> _Task to carry out_
Locate each line below that includes "menu" and reproduce it.

> _Available records_
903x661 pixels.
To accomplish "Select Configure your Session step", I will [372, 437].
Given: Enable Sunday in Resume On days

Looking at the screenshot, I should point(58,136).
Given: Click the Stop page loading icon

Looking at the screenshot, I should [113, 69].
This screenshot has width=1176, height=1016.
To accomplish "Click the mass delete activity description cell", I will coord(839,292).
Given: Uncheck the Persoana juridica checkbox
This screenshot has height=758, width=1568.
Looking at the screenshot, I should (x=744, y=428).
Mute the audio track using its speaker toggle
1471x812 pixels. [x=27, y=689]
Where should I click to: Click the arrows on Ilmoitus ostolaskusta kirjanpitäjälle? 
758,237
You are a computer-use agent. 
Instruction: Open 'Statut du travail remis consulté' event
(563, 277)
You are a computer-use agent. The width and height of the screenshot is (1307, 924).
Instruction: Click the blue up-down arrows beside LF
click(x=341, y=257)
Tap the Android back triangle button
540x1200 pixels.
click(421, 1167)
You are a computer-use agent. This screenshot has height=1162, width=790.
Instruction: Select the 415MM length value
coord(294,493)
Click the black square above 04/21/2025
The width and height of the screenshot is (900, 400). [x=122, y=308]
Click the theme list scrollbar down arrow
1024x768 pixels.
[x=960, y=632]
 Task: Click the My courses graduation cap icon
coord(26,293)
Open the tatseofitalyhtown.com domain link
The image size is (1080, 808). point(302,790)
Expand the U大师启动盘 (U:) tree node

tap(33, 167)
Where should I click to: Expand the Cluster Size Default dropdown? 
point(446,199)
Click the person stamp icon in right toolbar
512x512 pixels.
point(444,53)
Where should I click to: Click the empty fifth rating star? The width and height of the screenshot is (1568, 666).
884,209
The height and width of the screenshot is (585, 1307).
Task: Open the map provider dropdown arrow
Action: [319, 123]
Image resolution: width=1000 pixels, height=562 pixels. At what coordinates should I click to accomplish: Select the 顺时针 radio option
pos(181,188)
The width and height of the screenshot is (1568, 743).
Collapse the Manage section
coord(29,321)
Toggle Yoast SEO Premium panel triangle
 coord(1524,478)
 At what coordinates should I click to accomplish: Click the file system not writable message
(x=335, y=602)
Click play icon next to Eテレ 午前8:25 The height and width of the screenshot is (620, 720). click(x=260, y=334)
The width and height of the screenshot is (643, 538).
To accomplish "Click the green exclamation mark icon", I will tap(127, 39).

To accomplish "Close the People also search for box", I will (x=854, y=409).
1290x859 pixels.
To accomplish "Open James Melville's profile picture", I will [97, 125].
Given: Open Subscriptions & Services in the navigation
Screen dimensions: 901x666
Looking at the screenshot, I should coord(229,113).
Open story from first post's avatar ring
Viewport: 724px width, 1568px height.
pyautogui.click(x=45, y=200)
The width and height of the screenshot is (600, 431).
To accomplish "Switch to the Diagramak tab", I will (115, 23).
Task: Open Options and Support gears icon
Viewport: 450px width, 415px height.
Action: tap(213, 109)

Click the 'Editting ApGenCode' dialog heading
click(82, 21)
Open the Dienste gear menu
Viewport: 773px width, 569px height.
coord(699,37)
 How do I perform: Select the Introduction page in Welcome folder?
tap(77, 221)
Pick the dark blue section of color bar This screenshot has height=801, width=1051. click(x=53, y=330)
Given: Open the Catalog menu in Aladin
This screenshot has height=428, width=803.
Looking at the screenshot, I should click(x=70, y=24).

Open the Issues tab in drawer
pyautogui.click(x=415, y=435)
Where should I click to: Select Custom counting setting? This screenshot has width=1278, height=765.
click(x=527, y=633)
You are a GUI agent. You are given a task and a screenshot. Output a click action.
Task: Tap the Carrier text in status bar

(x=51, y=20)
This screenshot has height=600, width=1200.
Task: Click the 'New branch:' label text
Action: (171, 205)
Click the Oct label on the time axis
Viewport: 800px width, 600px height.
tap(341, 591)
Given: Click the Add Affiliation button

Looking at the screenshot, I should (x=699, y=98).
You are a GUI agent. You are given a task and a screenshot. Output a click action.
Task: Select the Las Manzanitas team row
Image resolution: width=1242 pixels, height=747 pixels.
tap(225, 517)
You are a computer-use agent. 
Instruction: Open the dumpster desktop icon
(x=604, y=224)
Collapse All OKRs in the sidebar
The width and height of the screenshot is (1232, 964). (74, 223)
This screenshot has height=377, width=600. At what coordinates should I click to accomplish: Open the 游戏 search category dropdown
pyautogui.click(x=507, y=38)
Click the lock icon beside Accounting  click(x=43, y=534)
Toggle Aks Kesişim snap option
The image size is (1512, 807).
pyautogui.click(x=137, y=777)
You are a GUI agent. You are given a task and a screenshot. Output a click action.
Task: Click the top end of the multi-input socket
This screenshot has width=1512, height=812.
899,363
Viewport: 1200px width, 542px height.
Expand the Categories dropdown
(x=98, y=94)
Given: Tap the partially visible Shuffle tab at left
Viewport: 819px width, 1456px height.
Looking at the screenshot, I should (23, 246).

> _Solution to this task_
Open the Dienste gear menu
Given: Open the Catalog menu in Aladin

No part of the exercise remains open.